### PROBLEM REQUIREMENTS
In the data below, one line contains "Instruction: Delete the" and a later one contains "Click the $11.48/GB". Print both, with every line between them, exactly and alone.

□ □ □

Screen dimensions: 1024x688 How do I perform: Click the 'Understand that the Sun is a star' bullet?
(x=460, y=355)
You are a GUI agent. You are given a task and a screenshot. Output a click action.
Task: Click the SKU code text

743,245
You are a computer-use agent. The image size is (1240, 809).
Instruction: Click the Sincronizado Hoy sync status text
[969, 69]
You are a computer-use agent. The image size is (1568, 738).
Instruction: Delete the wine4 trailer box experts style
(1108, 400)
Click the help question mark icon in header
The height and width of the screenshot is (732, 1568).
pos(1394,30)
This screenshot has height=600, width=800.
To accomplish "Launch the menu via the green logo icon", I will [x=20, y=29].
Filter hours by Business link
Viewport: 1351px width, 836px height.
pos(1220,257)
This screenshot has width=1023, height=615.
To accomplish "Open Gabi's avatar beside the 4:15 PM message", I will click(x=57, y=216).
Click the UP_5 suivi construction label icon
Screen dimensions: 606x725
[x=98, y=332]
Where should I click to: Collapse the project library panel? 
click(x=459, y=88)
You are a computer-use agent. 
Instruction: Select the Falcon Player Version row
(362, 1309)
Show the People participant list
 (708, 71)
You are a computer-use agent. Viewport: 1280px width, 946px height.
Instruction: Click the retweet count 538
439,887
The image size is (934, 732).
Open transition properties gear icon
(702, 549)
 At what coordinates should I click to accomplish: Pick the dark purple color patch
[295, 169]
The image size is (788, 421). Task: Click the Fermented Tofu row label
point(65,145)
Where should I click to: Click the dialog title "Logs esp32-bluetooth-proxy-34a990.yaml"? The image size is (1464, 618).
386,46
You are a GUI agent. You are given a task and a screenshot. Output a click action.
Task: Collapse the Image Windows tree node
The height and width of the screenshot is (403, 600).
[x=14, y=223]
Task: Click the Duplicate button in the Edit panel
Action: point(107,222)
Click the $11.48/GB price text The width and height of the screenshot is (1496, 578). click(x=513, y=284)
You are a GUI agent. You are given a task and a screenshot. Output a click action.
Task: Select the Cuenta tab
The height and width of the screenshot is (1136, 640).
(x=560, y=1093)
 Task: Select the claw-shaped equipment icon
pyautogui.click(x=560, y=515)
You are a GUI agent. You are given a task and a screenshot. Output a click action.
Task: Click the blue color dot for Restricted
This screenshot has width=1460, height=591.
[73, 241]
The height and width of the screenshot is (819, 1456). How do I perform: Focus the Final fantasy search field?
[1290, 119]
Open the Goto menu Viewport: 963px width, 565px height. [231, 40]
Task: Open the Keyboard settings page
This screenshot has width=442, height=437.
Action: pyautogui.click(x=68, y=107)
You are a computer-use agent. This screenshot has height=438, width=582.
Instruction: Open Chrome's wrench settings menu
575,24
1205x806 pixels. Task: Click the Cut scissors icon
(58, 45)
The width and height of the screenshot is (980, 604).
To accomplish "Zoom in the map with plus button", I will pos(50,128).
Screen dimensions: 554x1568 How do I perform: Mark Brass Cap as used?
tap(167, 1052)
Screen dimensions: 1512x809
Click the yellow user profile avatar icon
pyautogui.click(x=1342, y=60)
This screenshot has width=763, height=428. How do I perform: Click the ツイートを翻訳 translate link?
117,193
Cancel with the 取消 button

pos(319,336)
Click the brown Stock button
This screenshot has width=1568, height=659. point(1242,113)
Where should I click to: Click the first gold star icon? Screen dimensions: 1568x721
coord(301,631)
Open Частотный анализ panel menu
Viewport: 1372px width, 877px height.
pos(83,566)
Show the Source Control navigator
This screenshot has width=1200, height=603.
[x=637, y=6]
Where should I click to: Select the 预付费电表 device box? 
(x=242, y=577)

□ □ □

### EXERCISE ANSWER
Instruction: Delete the wine4 trailer box experts style
(1108, 400)
Click the help question mark icon in header
The height and width of the screenshot is (732, 1568).
pos(1394,30)
This screenshot has height=600, width=800.
To accomplish "Launch the menu via the green logo icon", I will [x=20, y=29].
Filter hours by Business link
Viewport: 1351px width, 836px height.
pos(1220,257)
This screenshot has width=1023, height=615.
To accomplish "Open Gabi's avatar beside the 4:15 PM message", I will click(x=57, y=216).
Click the UP_5 suivi construction label icon
Screen dimensions: 606x725
[x=98, y=332]
Where should I click to: Collapse the project library panel? 
click(x=459, y=88)
You are a computer-use agent. 
Instruction: Select the Falcon Player Version row
(362, 1309)
Show the People participant list
 (708, 71)
You are a computer-use agent. Viewport: 1280px width, 946px height.
Instruction: Click the retweet count 538
439,887
The image size is (934, 732).
Open transition properties gear icon
(702, 549)
 At what coordinates should I click to accomplish: Pick the dark purple color patch
[295, 169]
The image size is (788, 421). Task: Click the Fermented Tofu row label
point(65,145)
Where should I click to: Click the dialog title "Logs esp32-bluetooth-proxy-34a990.yaml"? The image size is (1464, 618).
386,46
You are a GUI agent. You are given a task and a screenshot. Output a click action.
Task: Collapse the Image Windows tree node
The height and width of the screenshot is (403, 600).
[x=14, y=223]
Task: Click the Duplicate button in the Edit panel
Action: point(107,222)
Click the $11.48/GB price text The width and height of the screenshot is (1496, 578). click(x=513, y=284)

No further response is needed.